Lines of data:
= = = = = = =

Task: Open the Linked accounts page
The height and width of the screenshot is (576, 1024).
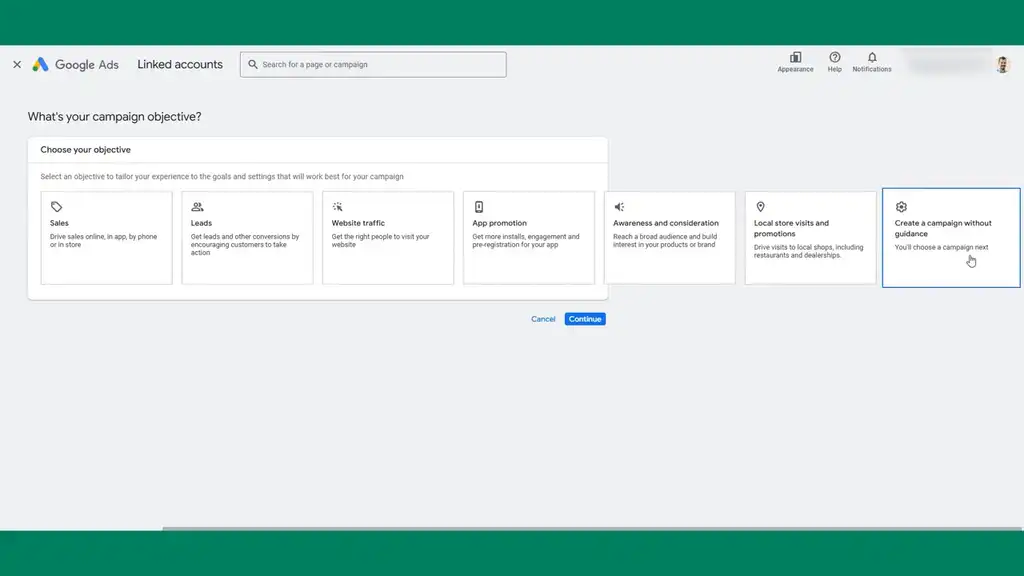Action: coord(180,64)
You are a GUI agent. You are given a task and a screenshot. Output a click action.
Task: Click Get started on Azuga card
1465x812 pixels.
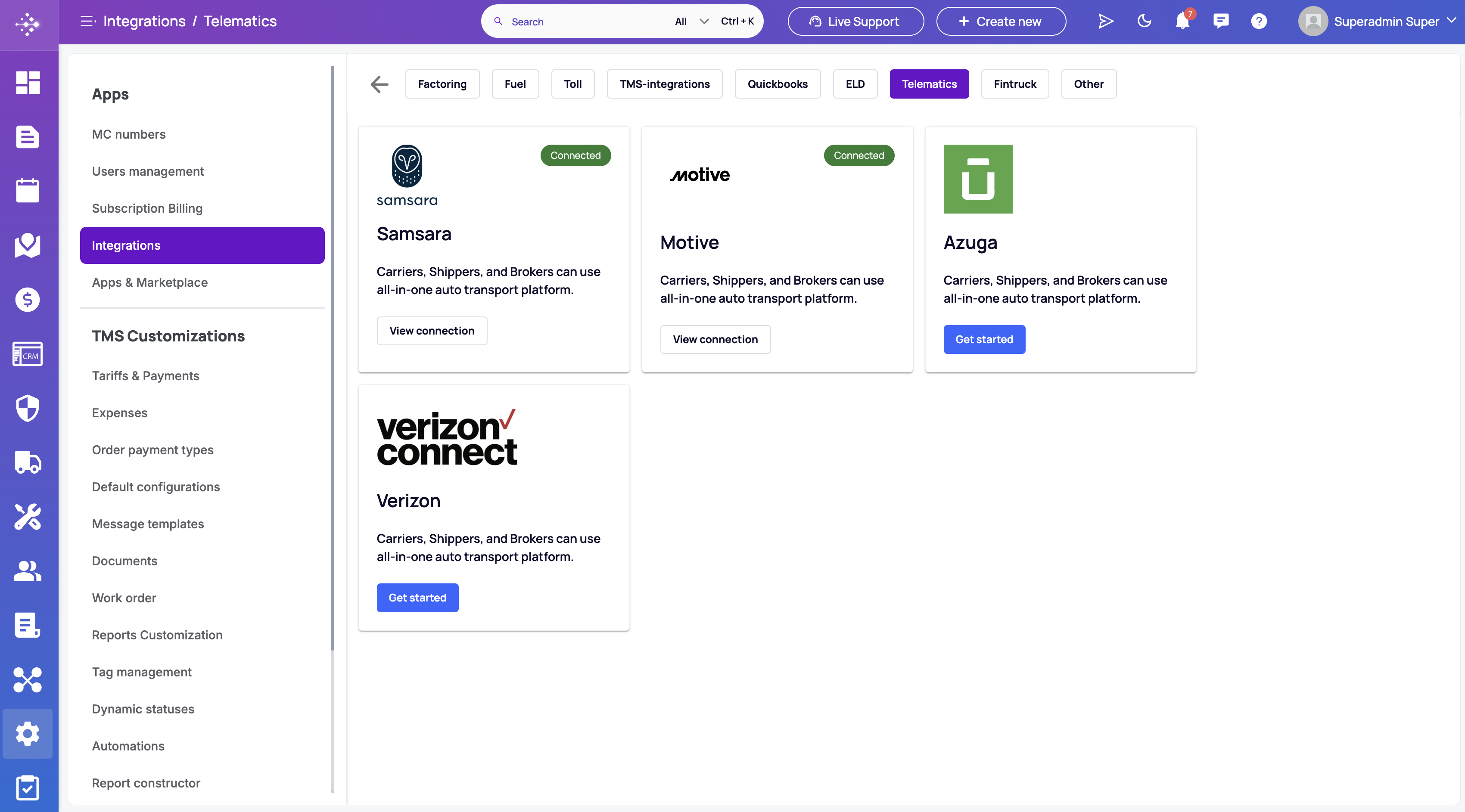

= = = = = = =

→ AIM OF THE TASK:
Rewrite every line of the records, including the requests, and scale each coordinate in the answers by 1.3, rounding to the nearest whole number with halves rounded up. Leave the pictures out.

→ WORKED ANSWER:
Task: Open the Linked accounts page
The height and width of the screenshot is (576, 1024).
Action: coord(234,83)
You are a GUI agent. You are given a task and a screenshot. Output a click action.
Task: Click Get started on Azuga card
1465x812 pixels.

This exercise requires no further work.